Some people living in Europe have figured out that it is cheaper to buy replacement automobile airbags in the United States — and cheaper still to carry them back on the plane to avoid shipping costs.
Unfortunately, the airbag actuator — the gadget that makes it possible for airbags to inflate quickly — works along the same lines as a solid rocket booster, according to Blogger Bob at the Transportation Security Administration. It is considered hazardous material and is prohibited on passenger aircraft.
A better option? Bite the bullet and ship it. “Even though it will be more expensive to ship, it will save you a lot of hassle in the end,” Bob writes.
“Co-workers or annoying neighbors may be referred to as airbags,” he adds, “but they are not considered hazmat.”
On the Defense Against Misinformation
Social Security News
April 25, 2010
The blogger at Social Security News tried to untangle a mass of misinformation on a blog called "Living in Guanajuato" before finally giving it up as hopeless.
The post in question suggests that U.S. citizens living in Mexico would have difficulty receiving their Social Security checks. Among other problems, the Guanajuato-based blogger says the federal government will seize the U.S. bank accounts of U.S. expatriates and make it difficult for them to receive payments in a Mexican account.

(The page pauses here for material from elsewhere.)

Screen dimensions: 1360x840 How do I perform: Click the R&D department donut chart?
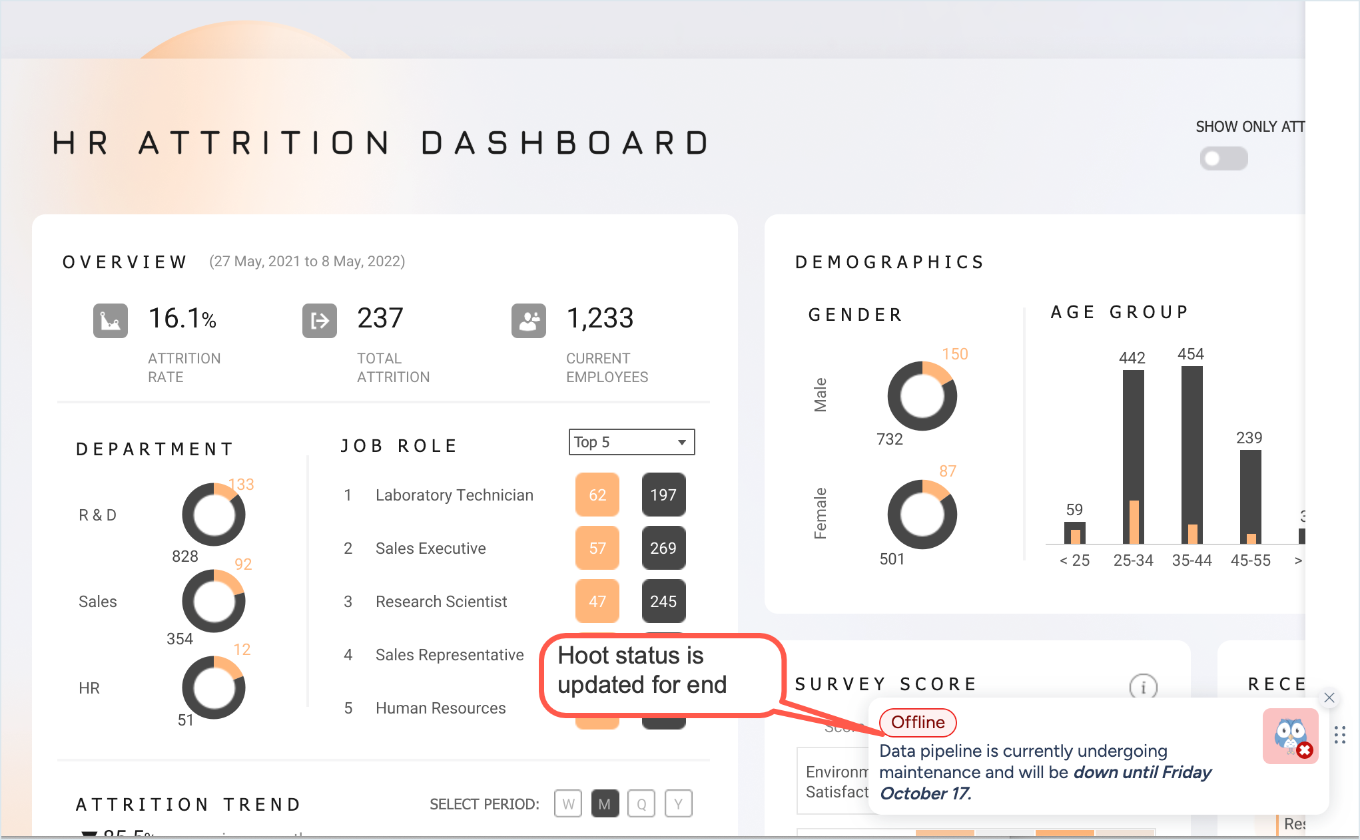pos(214,515)
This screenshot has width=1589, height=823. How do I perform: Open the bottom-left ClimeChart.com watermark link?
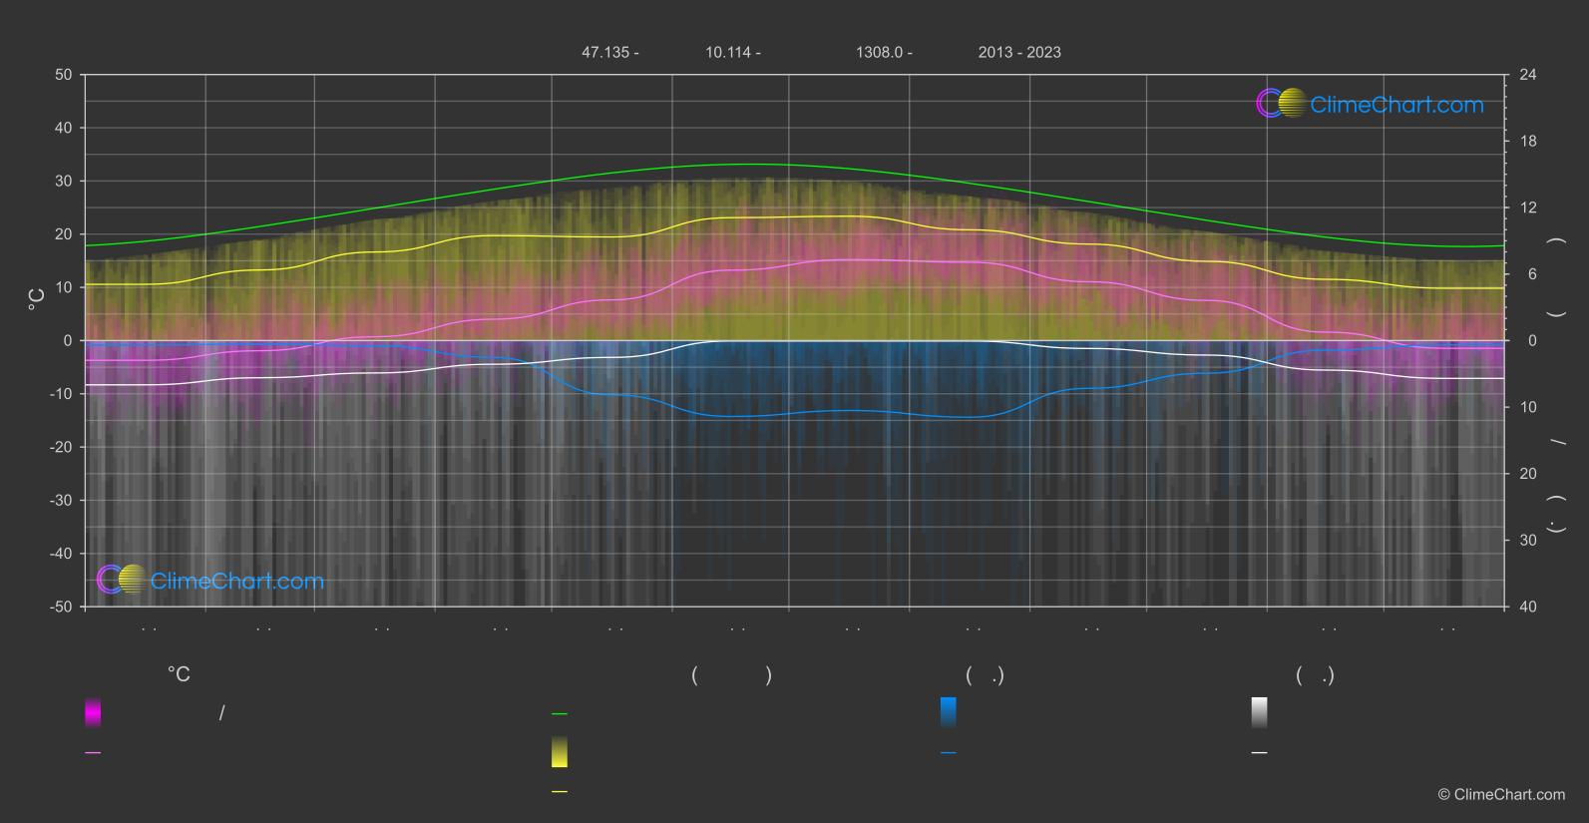click(237, 582)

“I am concerned that the person writing this may not know what he or she is talking about,” the SSA blogger wrote in an initial response. However, shortly thereafter, the blogger posted an update saying that "Living in Guanajuato" got everything wrong, and “I am sorry to have posted another person's nonsense.”
Air Force Medevacs Find Path Around Ash
Air Force Live
April 22, 2010
The Air Force was not about to let last month’s eruption of a volcano in Iceland interfere with the care of military service members wounded in the Middle East.
The problem was that Ramstein Air Base, Germany, a connecting point for many wounded personnel headed back to the United States, found itself under the ash cloud spreading across northern Europe, writes Tech. Sgt. Phyllis Hanson, who works at the Air Force Public Affairs Agency.
However, as soon as Air Force weather specialists saw what was unfolding, the service shifted some cargo and tanker planes from Germany to locations in Spain, well south of the ash cloud. “This decisive diversion enabled the aeromedical evacuations to continue — ensuring the wounded warriors were still able to get to the U.S. with little disruption,” Hanson writes.